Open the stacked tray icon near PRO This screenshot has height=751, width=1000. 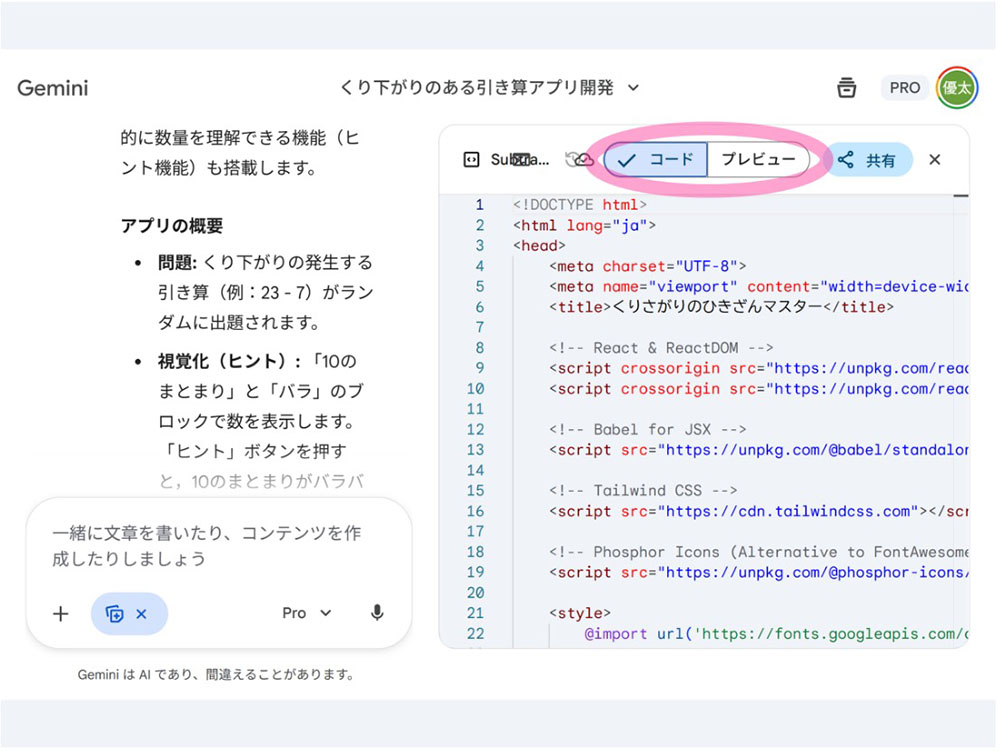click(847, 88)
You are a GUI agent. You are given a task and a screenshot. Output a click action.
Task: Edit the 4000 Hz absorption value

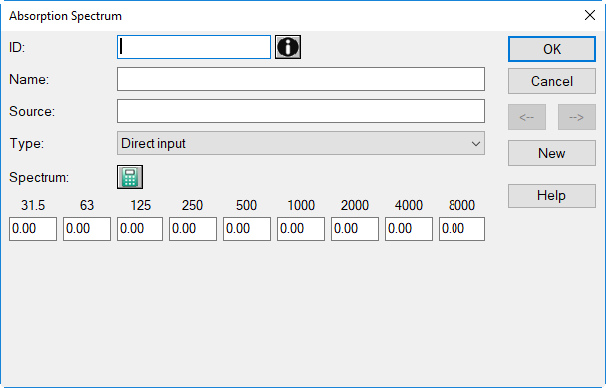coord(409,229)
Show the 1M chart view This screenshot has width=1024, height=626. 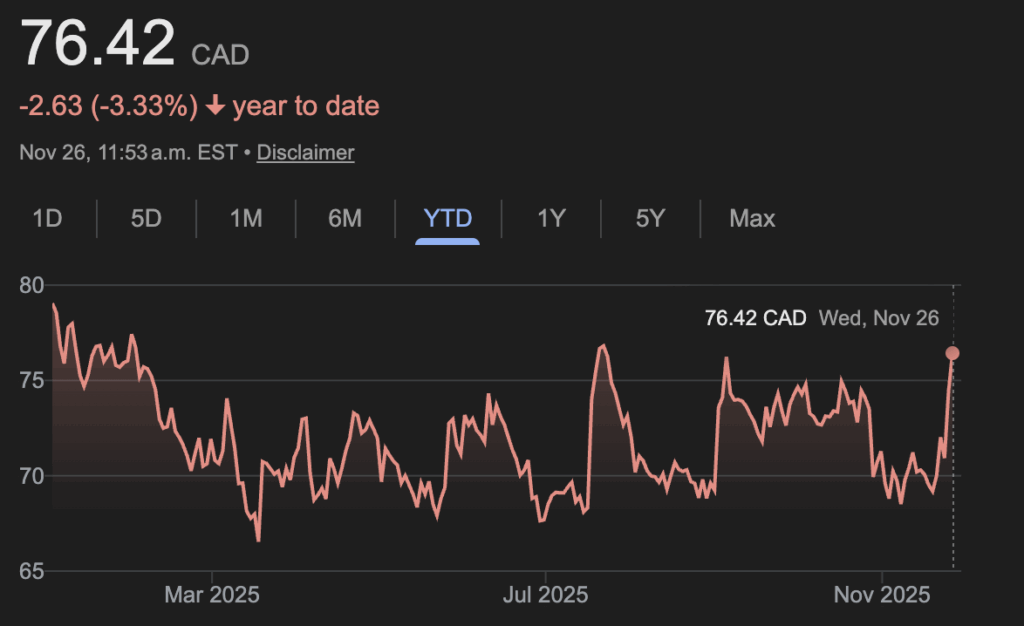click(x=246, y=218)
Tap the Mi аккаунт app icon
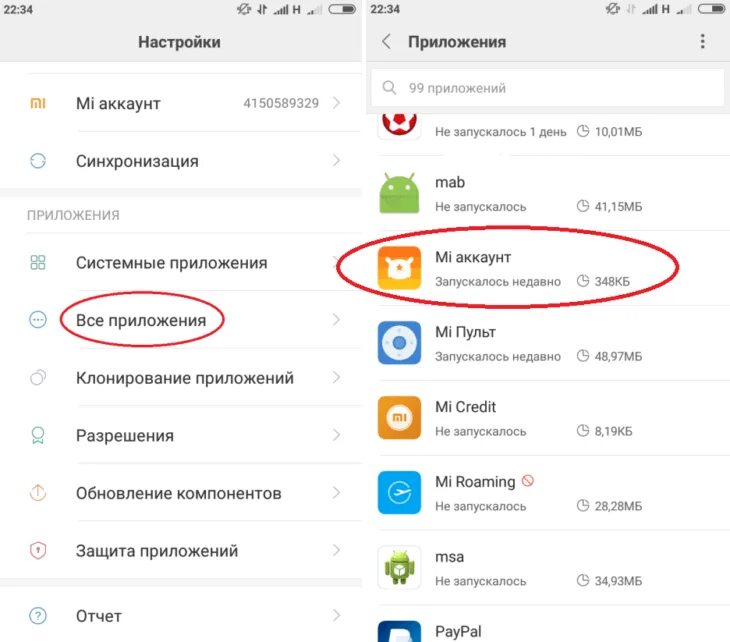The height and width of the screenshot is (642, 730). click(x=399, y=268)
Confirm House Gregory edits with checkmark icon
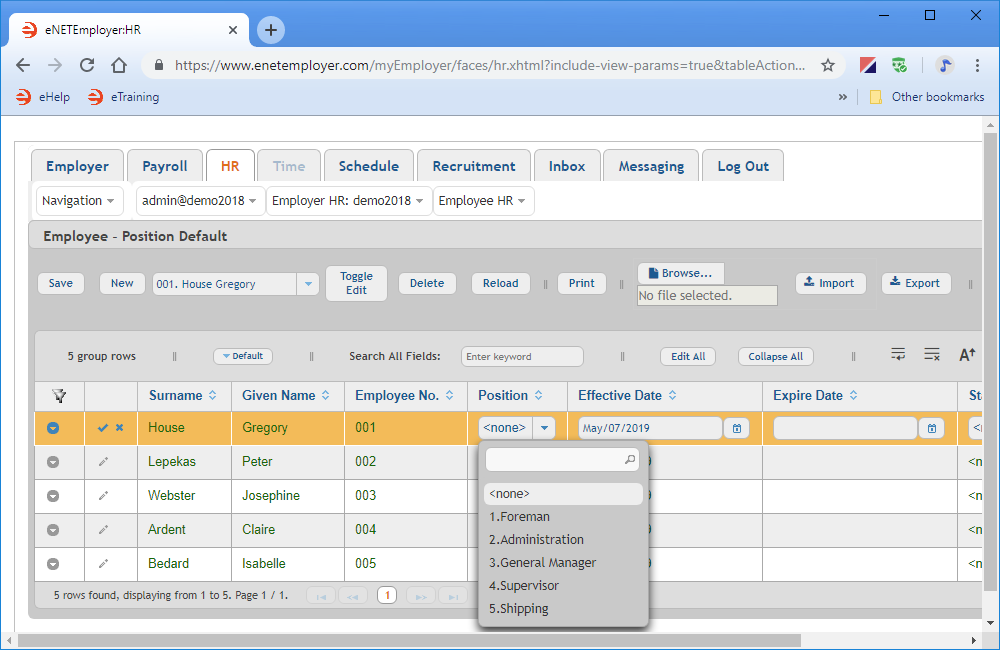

● **What this task involves**
What is needed is a verbatim copy of the lines from the line with "Tap the Mi аккаунт app icon" through the last line of the listing, pictures excluded.

● **Reply to the exercise**
Tap the Mi аккаунт app icon
The height and width of the screenshot is (642, 730). click(x=399, y=268)
Confirm House Gregory edits with checkmark icon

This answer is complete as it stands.